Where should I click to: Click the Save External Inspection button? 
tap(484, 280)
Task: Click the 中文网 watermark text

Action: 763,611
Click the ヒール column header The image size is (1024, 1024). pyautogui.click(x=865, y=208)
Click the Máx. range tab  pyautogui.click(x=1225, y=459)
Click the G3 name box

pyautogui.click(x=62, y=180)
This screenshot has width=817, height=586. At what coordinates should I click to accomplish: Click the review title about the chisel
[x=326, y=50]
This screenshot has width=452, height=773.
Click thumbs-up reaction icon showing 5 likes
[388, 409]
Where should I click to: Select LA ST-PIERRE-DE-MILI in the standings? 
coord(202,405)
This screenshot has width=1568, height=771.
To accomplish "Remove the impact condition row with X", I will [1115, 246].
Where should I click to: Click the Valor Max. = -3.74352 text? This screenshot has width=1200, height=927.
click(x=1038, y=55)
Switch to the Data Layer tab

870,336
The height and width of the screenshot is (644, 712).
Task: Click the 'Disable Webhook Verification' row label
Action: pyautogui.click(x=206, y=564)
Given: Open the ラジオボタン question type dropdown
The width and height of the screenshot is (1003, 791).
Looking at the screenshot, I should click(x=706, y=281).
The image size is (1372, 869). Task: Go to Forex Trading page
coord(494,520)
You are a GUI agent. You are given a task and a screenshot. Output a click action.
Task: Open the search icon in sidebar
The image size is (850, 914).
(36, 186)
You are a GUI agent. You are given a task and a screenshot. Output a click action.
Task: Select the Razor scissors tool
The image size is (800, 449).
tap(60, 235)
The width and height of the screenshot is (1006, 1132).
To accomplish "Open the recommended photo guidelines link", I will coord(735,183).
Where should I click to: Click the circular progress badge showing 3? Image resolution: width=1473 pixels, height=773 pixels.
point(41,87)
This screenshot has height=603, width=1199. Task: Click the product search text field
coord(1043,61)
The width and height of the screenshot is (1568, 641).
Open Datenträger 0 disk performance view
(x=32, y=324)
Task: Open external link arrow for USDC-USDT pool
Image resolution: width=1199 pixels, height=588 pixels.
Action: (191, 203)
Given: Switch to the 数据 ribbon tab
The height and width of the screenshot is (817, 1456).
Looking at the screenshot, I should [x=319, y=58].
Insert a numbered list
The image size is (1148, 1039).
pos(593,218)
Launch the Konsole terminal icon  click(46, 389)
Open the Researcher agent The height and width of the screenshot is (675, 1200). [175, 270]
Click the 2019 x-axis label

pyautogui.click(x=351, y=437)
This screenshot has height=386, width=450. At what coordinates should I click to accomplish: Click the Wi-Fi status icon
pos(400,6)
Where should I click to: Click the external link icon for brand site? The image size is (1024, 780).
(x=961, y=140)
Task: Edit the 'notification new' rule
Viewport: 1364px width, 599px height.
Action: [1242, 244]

^^^^^^^^

| ASSIGNMENT |
Exactly as written above, set down the whole listing again.

| EXERCISE SOLUTION |
Where should I click to: Click the Save External Inspection button? 
tap(484, 280)
Task: Click the 中文网 watermark text

Action: 763,611
Click the ヒール column header The image size is (1024, 1024). pyautogui.click(x=865, y=208)
Click the Máx. range tab  pyautogui.click(x=1225, y=459)
Click the G3 name box

pyautogui.click(x=62, y=180)
This screenshot has width=817, height=586. At what coordinates should I click to accomplish: Click the review title about the chisel
[x=326, y=50]
This screenshot has width=452, height=773.
Click thumbs-up reaction icon showing 5 likes
[388, 409]
Where should I click to: Select LA ST-PIERRE-DE-MILI in the standings? 
coord(202,405)
This screenshot has width=1568, height=771.
To accomplish "Remove the impact condition row with X", I will [1115, 246].
Where should I click to: Click the Valor Max. = -3.74352 text? This screenshot has width=1200, height=927.
click(x=1038, y=55)
Switch to the Data Layer tab

870,336
The height and width of the screenshot is (644, 712).
Task: Click the 'Disable Webhook Verification' row label
Action: pyautogui.click(x=206, y=564)
Given: Open the ラジオボタン question type dropdown
The width and height of the screenshot is (1003, 791).
Looking at the screenshot, I should click(x=706, y=281).
The image size is (1372, 869). Task: Go to Forex Trading page
coord(494,520)
You are a GUI agent. You are given a task and a screenshot. Output a click action.
Task: Open the search icon in sidebar
The image size is (850, 914).
(36, 186)
You are a GUI agent. You are given a task and a screenshot. Output a click action.
Task: Select the Razor scissors tool
The image size is (800, 449).
tap(60, 235)
The width and height of the screenshot is (1006, 1132).
To accomplish "Open the recommended photo guidelines link", I will coord(735,183).
Where should I click to: Click the circular progress badge showing 3? Image resolution: width=1473 pixels, height=773 pixels.
point(41,87)
This screenshot has height=603, width=1199. Task: Click the product search text field
coord(1043,61)
The width and height of the screenshot is (1568, 641).
Open Datenträger 0 disk performance view
(x=32, y=324)
Task: Open external link arrow for USDC-USDT pool
Image resolution: width=1199 pixels, height=588 pixels.
Action: (191, 203)
Given: Switch to the 数据 ribbon tab
The height and width of the screenshot is (817, 1456).
Looking at the screenshot, I should [x=319, y=58].
Insert a numbered list
The image size is (1148, 1039).
pos(593,218)
Launch the Konsole terminal icon  click(46, 389)
Open the Researcher agent The height and width of the screenshot is (675, 1200). [175, 270]
Click the 2019 x-axis label

pyautogui.click(x=351, y=437)
This screenshot has height=386, width=450. At what coordinates should I click to accomplish: Click the Wi-Fi status icon
pos(400,6)
Where should I click to: Click the external link icon for brand site? The image size is (1024, 780).
(x=961, y=140)
Task: Edit the 'notification new' rule
Viewport: 1364px width, 599px height.
Action: [1242, 244]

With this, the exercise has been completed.